Lane Hornung, Zavvie CEO and co-founder, said in a statement that the survey results show there is a “great disconnect” emerging in the real estate industry. “When we asked how many specialize in neighborhoods, just 12 percent said that they do,” Hornung noted, adding that the study found that most real estate professionals are making their marketing area as broad as possible. More than 60 percent of agents and teams said they “specialize” in a large regional or metro area.

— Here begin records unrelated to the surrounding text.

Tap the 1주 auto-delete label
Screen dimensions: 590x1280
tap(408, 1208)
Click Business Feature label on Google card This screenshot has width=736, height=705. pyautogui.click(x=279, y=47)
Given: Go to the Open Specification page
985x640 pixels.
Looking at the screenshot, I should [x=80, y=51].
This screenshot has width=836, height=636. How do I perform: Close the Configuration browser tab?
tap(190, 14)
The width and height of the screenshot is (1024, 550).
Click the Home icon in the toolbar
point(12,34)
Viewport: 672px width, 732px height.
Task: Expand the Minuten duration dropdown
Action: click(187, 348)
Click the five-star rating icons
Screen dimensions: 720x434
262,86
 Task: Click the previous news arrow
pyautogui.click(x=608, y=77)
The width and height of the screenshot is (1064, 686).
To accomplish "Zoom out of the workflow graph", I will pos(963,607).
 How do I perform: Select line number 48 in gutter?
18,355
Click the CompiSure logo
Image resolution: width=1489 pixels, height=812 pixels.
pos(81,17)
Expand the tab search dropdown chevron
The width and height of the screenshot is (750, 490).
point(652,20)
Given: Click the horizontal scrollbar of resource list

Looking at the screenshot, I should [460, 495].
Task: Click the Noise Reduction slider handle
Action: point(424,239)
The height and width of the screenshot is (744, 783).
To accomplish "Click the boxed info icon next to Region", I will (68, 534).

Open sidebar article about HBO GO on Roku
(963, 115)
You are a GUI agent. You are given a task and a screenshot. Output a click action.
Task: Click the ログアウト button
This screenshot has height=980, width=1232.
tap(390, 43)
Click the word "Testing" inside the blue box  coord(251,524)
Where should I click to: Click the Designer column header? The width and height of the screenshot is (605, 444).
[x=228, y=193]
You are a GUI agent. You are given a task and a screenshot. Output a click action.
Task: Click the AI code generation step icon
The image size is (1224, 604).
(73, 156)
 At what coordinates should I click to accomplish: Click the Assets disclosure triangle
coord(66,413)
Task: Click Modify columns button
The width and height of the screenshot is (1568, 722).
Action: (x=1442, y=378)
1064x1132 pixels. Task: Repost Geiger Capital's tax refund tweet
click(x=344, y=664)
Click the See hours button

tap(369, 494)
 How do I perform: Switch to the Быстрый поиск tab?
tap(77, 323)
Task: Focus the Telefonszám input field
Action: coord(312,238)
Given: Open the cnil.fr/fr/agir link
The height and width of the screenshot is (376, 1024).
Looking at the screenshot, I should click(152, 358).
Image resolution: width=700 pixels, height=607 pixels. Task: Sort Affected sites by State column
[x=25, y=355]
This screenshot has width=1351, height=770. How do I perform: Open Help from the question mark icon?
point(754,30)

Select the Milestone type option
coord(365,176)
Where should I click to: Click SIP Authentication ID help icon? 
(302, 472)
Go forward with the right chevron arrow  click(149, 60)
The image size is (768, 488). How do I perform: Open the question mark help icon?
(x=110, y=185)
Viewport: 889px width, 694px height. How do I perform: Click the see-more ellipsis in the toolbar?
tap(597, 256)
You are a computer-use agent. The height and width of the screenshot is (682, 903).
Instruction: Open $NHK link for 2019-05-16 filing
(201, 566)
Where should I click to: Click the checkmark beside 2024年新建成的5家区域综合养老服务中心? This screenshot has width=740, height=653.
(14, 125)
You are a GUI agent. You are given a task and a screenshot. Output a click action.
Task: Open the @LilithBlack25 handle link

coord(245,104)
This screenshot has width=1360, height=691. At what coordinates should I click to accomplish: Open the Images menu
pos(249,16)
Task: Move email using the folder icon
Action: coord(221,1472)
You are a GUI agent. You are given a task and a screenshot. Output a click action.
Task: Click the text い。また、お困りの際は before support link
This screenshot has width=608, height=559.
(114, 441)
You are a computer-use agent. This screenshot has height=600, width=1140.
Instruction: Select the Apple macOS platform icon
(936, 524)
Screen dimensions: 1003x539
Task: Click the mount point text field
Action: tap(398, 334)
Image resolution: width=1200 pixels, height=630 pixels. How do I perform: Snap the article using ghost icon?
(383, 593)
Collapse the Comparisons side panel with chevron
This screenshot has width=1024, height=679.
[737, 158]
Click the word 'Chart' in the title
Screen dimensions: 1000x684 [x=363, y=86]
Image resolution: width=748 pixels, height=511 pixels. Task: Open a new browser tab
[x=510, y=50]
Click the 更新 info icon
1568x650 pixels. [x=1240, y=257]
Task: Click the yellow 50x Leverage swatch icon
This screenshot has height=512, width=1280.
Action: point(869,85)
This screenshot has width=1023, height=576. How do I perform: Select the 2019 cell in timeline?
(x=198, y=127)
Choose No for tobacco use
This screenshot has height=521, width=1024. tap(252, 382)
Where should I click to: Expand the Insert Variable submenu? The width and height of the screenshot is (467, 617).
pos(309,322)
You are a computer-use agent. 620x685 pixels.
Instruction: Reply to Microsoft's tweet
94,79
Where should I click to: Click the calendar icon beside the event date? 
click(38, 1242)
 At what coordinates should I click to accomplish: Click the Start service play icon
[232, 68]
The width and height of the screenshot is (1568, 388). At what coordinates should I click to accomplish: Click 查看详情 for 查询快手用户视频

The majority of real estate professionals said they value local customer reviews from websites including Zillow, Yelp, Nextdoor, and Google, with many respondents saying reviews on these sites were “very” or “extremely important.” Additionally, 73 percent cited Facebook as their No. 1 marketing tool for connecting with customers locally. Yet the survey’s social media findings showed that roughly 44 percent of agents and 50 percent of teams believe social media is “somewhat” or “not important” to their business. One in 10 use Instagram, and only 1 in 20 use Twitter to connect with local customers.
Zavvie COO Stefan Peterson noted the difference between views and actions as an obstacle. “Few agents and teams report using hyperlocal marketing tools to share their expertise, like a blog or neighborhood website. All of these are core tools of a typical hyperlocal agent’s marketing system,” he said, adding, “‘Hyperlocalists know the local housing stock inside and out, not just the for-sale inventory but all or nearly all of the homes in their area.”
Land developers and builders may also see benefits from a hyperlocal approach. Peterson said, “The opportunity is to be rigorous about adapting projects to local market demographics and consumer preferences.” He also cited marketing strategies from outside the housing industry, advocating a local approach in business, saying, “Understanding demographics and consumer preferences is useful in determining the most suitable types of projects and developments.”
“I live in Boulder, Colo.,” Peterson continued. “Google is completing its new facility, a $130 million project of some 330,000 square feet. Boulder prizes its small-town feel and proximity to the outdoors. Google … deliberately designed an open cluster of buildings maximizing mountain views, walkability, and access to transit. Even at work, employees still feel like they are in Boulder. The [design] concept wouldn’t work nearly as well elsewhere.”